André Drouin espère maintenant que la reprise récente du débat sur les accommodements religieux permettra une «vraie prise de conscience» de la part des gouvernements qui, selon lui, ont «tellement peur de dire non».
Jugement remis en question
Hérouxville semble définitivement avoir tourné la page sur le débat entourant les accommodements religieux, du moins à l'échelle municipale. C'est ce qu'on comprend en discutant avec les trois candidats qui briguent la mairie en vue de l'élection du 1er novembre.
À commencer par Bernard Thompson, qui avait témoigné en compagnie d'André Drouin lors de la Commission Bouchard-Taylor sur les accommodements raisonnables. M. Thompson, qui avait publié un livre à la suite de la saga qui avait éclaté dans la municipalité en janvier 2007, se détache aujourd'hui complètement de ce débat, mais semble aussi se détacher de celui qui fut son acolyte pendant cette croisade médiatique qui a touché le village.

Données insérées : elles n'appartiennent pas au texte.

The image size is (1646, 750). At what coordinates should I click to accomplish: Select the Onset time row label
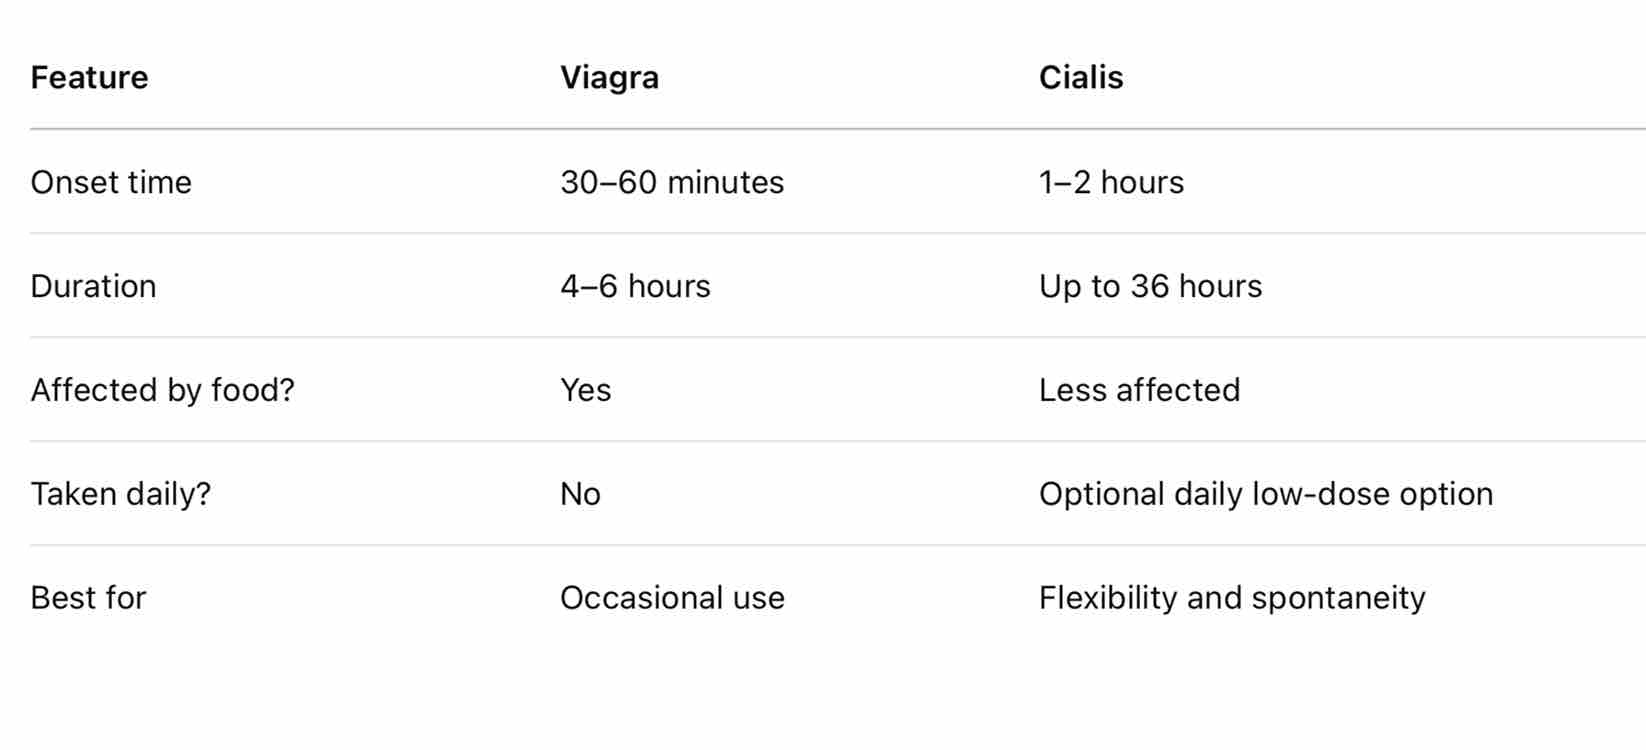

«Le moins que l'on puisse dire est que M. Drouin ne manque pas d'imagination, sauf qu'il devrait comprendre que c'est un débat terminé pour les gens d'Hérouxville. Pour plusieurs, les exemples rapportés par M. Drouin font preuve d'un esprit mégalomane exceptionnel, parfois proche du délire ou d'un manque de jugement réel, ce qui ne peut que pousser ses lecteurs à l'incrédulité. Autrement dit, à tant étirer la sauce depuis 2007, elle a perdu de sa saveur», a déclaré Bernard Thompson.
Ce dernier ne cache pas que les relations entre les deux hommes sont rompues depuis plusieurs mois déjà et qu'il faut y voir une divergence d'opinion quant au format que doit prendre le débat sur les accommodements religieux. «J'aurais aimé que le débat prenne une autre tournure, qu'on parle d'immigration, d'identité et de langue. Mais avec de telles déclarations, on revient au début de 2007 et personne ne va au fond des choses», lance M. Thompson.

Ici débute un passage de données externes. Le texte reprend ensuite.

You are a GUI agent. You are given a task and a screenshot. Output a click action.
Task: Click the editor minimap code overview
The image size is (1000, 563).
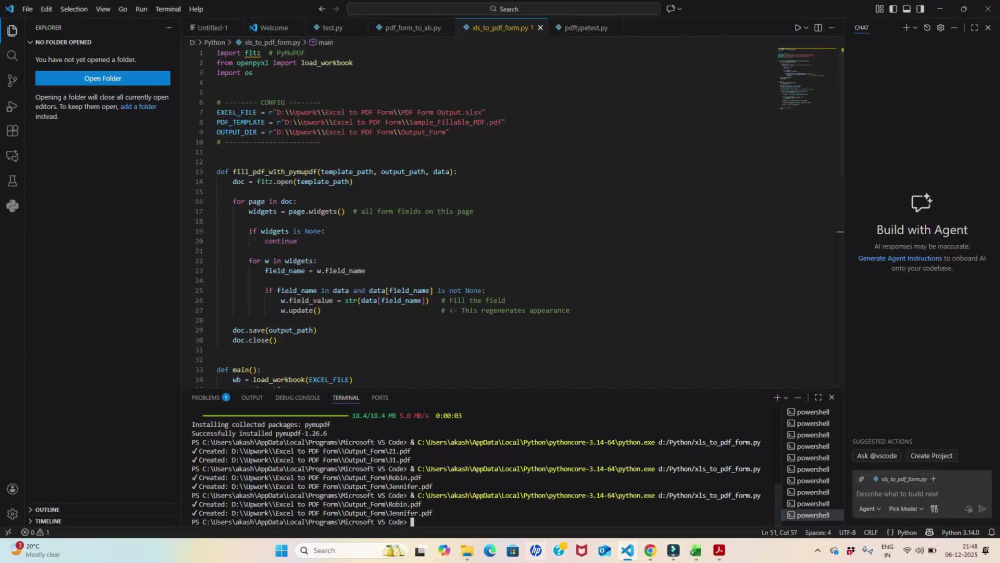tap(806, 80)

Ainsi, s'il est élu à la mairie, M. Thompson dit qu'il sera «toujours prêt à travailler avec ceux et celles que la population aura choisis le premier novembre, mais je veux que tous sachent dès aujourd'hui que je n'accepterai pas de débattre de la question des accommodements raisonnables au conseil municipal, et ce, par respect pour les gens d'Hérouxville, ceux-là mêmes qui ne partagent pas nécessairement la vision de celui qui conseille depuis trois semaines René Rocheleau, candidat à la mairie, le très coloré André Drouin. Soyons clair: Hérouxville a besoin d'un peu d'air frais», ajoute-t-il.
L'homme d'affaires René Rocheleau ne se cache pas d'être conseillé par André Drouin, qu'il présente comme un ami personnel de longue date. Cependant, il ne compte pas non plus mener ce genre de débat s'il est élu à la mairie. «Mes pensées vont dans le sens de ce qui a été écrit à l'époque, en janvier 2007. Par contre, je ne suis pas pour que la municipalité poursuive le débat et entraîne des fonds publics là-dedans, alors que la discussion doit se tenir à un niveau national. Ce n'est plus notre rôle de le faire», affirme M. Rocheleau. Ce dernier soutient toutefois que le débat doit se tenir au Québec et au Canada pour éviter que la société continue de s'embarquer dans des «accommodements déraisonnables».
Pour sa part, la candidate Alice Dionne était conseillère municipale en janvier 2007 et avait voté en faveur de l'adoption du code de vie, un choix qu'elle ne regrette pas, mais duquel elle préfère se détacher aujourd'hui.
«On a accepté de l'endosser et je crois que ça a eu du bon, car nous avons permis aux gens de s'exprimer sur un sujet sur lequel personne n'osait se prononcer seul. Il y avait un malaise et ça nous a permis d'en parler», lance-t-elle.
Cependant, si elle devait accéder à la mairie, Alice Dionne ne se relancerait pas dans une telle aventure. «Je me détache de ça. Ce n'est pas le rôle d'une municipalité de tenir un tel débat. Je préfère concentrer mes énergies à la bonne gestion de la municipalité, c'est ce qui est important», confie-t-elle.